I don’t believe that the greatest people in history had this mentality of putting their life in a box, but that’s what we’re all expected to do. I don’t like to think of it as “society” placing these burdens on us, as if everybody is out to get us, but rather the unfortunate shortsightedness of acquiring human needs. We all need basic things like food, water, reproduction, etc., as well as social needs and self-worth needs (see Maslow’s Hierarchy of Needs), but that doesn’t mean that any one person is brilliant enough to articulate exactly what to do in such a complex world. This is why I like the idea of liberty and the constitution, because they place restrictions on other people, whether it be an individual or collective, to decide your own fate for you.

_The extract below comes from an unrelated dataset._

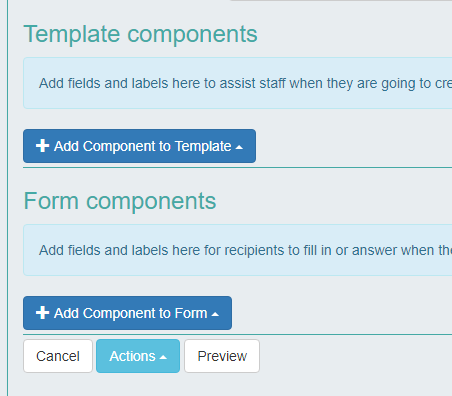
Task: Click the 'Actions' label text
Action: point(132,356)
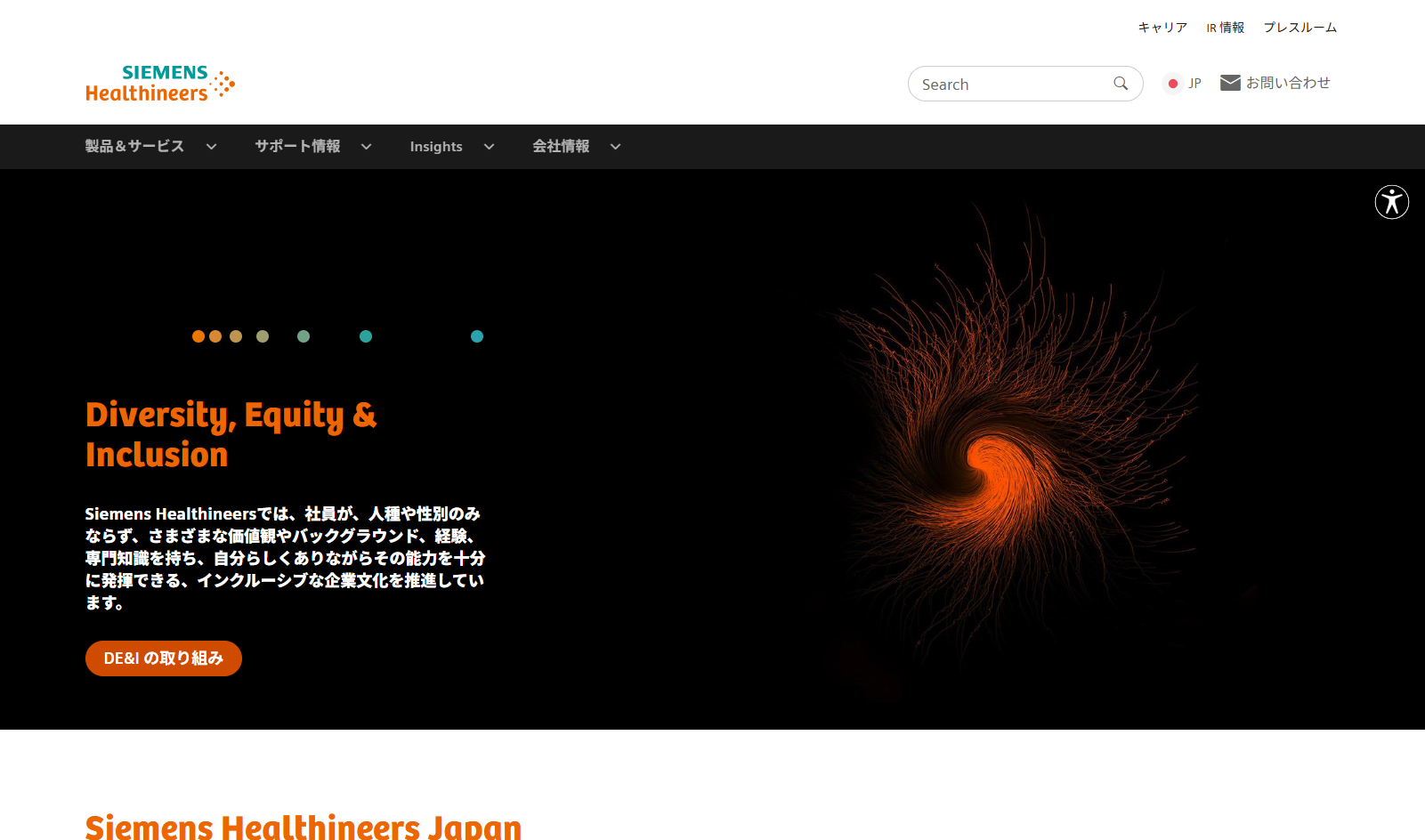Viewport: 1425px width, 840px height.
Task: Expand the chevron next to Insights
Action: [489, 147]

Freedom is absolutely essential for human beings to progress in a true, honest, and natural way, because the more centralized power becomes, the less each individual determines about the way the future unravels. In a true dictatorship, the human journey is reduced to one man’s journey, with the rest of us used as cattle to drive the whims of the leader. On the other end, you have anarchy, but I believe that it is reasonable to have universal rules to protect the life, liberty, and property of individuals who do not have the resources to defend themselves from superior private force. But that’s a discussion for another time.

This is the piece of rambling words which my mind has created. It’s a thought exercise and a gift to be able to use writing as a tool to better my own, as well as others, human and spiritual experiences. That’s how I see it.

Is there a focus? Not really. I’m just thinking “out loud,” trying to situate myself better and learn what I want to do with my focus of attention. I think that I do not want to be this shell of a self that I have been lately, mostly being professional in my media life and never taking risks or thinking too far outside the box, the part of myself that articulates a plan rather than being really honest with myself. I don’t think that is really fair to anyone, and I believe that it would benefit others more as well if I started being more real.